The matter was referred to the head of social services for the elderly in the borough who took legal advice. This suggested "the crime of procurement would not have been committed" were staff to call prostitutes.

Managers now found a new worry - that once his modest savings ran out they might have to pay for the visits, if the encounters proved to control his advances towards staff.

Matters got worse and the old people's home had to hire a male member of staff to follow Mr Cooper's "every tottering step". Eventually it relented and arranged for Mr Cooper to meet a prostitute at a neutral venue. His children did not object, reporting that it had long been his habit to visit prostitutes even when their mother was alive.

The cab was called and Mr Cooper was "tremulous with anticipation" when it was called off. Managers had decided the arrangement could only be justified if it could be shown to have "a beneficial effect on his behaviour in an NHS setting".
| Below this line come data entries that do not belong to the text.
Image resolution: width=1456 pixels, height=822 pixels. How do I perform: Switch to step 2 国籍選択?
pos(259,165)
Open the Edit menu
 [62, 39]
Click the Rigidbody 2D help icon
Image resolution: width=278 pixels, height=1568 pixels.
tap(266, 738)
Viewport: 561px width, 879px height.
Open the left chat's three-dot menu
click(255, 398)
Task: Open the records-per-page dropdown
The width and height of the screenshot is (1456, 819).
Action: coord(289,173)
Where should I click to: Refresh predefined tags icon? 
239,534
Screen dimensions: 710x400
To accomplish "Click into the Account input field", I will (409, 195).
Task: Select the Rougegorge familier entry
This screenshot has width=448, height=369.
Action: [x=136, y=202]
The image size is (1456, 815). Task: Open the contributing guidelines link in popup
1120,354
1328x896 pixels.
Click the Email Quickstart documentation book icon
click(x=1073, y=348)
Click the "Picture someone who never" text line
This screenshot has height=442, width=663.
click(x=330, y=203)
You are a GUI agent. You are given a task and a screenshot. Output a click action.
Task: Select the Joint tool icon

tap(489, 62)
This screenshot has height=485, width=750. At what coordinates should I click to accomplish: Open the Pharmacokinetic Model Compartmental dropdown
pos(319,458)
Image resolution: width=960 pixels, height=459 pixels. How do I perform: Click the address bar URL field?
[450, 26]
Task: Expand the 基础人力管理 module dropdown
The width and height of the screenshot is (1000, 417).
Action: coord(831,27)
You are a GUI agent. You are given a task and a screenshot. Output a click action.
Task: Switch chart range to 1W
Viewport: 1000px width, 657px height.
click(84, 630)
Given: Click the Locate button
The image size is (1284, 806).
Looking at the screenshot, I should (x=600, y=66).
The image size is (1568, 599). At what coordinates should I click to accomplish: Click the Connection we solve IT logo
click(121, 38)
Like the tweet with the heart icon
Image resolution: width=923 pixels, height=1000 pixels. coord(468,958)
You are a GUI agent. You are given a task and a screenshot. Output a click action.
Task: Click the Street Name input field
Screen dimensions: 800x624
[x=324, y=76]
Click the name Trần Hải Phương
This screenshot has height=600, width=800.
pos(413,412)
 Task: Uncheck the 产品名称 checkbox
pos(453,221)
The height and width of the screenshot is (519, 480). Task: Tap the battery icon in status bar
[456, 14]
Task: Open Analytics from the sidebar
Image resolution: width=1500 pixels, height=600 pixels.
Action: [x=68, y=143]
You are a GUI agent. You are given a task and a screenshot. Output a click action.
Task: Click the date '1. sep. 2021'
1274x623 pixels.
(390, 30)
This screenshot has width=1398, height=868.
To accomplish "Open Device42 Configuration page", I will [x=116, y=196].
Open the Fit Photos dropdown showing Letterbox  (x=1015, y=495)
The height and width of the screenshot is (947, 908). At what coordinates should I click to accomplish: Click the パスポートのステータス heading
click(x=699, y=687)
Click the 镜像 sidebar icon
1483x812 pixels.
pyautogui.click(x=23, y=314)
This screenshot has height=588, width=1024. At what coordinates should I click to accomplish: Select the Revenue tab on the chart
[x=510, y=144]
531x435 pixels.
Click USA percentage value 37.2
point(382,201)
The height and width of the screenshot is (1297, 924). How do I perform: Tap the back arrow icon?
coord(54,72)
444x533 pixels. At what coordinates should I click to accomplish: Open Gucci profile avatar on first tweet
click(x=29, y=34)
The case was passed to the local NHS hospital, which reluctantly accepted there was no other solution. A room was allocated and staff told a special "therapist" would call the day after Mr Cooper was transferred to the hospital. But before he could be admitted to enjoy the liaison he had long sought he developed pneumonia and died.

Dr Barrett writes: "We must make plans because Mr Cooper's circumstances will recur elsewhere if they have not done so already." Yesterday, Dr Barrett said: "What people do in the privacy of their own home, and it was Mr Cooper's home, should be a matter for them. "

The British Medical Association said: "It is not an appropriate use of NHS facilities. Seeing a prostitute is not about improving people's health."